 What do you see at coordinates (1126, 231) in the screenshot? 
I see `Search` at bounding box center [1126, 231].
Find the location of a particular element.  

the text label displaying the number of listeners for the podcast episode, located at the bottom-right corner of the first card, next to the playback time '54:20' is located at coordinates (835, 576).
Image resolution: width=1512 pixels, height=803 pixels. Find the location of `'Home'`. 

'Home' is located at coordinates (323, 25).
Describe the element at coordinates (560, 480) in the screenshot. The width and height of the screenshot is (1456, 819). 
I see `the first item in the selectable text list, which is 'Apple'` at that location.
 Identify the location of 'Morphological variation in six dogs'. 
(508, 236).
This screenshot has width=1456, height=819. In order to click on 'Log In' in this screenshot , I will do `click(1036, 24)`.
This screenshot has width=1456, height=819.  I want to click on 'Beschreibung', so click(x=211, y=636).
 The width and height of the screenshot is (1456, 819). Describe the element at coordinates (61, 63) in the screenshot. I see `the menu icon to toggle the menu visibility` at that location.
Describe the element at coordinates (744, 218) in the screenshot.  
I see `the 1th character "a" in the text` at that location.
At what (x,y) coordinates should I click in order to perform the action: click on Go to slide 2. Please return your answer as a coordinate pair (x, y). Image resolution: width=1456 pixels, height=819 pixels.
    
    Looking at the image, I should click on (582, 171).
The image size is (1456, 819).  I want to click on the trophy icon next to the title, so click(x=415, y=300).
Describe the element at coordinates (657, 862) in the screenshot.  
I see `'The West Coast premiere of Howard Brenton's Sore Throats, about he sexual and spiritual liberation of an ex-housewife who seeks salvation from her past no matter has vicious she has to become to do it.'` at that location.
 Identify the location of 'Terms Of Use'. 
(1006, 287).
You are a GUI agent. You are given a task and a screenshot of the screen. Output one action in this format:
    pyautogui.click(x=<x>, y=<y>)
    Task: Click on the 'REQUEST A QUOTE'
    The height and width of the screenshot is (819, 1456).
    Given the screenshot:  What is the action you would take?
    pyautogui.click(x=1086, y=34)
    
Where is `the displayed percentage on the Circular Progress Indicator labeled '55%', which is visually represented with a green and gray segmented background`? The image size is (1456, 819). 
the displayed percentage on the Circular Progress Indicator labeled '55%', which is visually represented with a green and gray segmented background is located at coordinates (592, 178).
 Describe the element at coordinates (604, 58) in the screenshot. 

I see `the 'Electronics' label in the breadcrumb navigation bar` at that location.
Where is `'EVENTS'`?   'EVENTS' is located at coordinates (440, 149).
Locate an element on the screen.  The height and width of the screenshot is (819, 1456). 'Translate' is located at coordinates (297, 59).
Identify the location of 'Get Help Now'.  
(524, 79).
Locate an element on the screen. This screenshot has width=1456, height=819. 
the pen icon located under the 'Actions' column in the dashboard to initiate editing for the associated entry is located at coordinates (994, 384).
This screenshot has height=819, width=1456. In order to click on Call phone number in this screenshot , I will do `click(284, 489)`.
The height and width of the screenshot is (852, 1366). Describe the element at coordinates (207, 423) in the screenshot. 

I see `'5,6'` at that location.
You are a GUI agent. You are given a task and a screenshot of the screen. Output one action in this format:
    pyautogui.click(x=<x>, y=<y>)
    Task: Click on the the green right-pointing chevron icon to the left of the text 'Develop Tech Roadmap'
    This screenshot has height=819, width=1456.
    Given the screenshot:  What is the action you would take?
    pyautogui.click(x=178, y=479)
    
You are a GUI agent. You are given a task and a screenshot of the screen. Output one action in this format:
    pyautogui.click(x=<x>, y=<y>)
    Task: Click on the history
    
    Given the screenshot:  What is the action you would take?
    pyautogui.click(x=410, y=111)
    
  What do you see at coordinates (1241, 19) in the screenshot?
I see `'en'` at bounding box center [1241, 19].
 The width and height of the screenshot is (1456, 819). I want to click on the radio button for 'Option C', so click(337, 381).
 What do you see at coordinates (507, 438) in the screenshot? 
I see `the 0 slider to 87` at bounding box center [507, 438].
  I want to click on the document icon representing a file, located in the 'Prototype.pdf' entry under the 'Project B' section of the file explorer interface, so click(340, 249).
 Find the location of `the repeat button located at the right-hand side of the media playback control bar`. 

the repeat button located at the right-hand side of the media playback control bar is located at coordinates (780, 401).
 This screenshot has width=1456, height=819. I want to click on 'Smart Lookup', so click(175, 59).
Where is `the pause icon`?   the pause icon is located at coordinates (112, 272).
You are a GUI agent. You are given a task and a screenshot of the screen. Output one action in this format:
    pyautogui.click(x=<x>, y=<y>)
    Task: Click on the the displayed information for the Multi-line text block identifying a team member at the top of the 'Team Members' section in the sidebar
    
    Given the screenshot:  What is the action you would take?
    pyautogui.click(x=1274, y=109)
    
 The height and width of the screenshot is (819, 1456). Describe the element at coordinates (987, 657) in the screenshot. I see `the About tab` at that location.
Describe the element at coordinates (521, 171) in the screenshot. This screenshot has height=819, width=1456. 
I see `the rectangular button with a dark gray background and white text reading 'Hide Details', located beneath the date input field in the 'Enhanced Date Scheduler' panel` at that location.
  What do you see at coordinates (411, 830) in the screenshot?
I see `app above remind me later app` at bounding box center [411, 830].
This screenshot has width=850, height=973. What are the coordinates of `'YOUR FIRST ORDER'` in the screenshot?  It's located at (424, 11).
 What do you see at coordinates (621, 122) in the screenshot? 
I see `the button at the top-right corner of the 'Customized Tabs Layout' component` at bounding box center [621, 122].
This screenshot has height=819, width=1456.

---------------

Convert the entries from the line containing "Describe the element at coordinates (560, 480)" through the line containing "(508, 236).", both included, into a JSON list of strings with one string per line and no blank lines.

[
  "Describe the element at coordinates (560, 480) in the screenshot. The width and height of the screenshot is (1456, 819). ",
  "I see `the first item in the selectable text list, which is 'Apple'` at that location.",
  " Identify the location of 'Morphological variation in six dogs'. ",
  "(508, 236)."
]